(Data listing begins)
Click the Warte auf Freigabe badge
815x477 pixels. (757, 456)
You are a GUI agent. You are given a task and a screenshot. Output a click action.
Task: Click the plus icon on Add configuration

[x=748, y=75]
(Data listing ends)
How to complete this task: Print the full listing, word for word.

Reply:
Click the Warte auf Freigabe badge
815x477 pixels. (757, 456)
You are a GUI agent. You are given a task and a screenshot. Output a click action.
Task: Click the plus icon on Add configuration

[x=748, y=75]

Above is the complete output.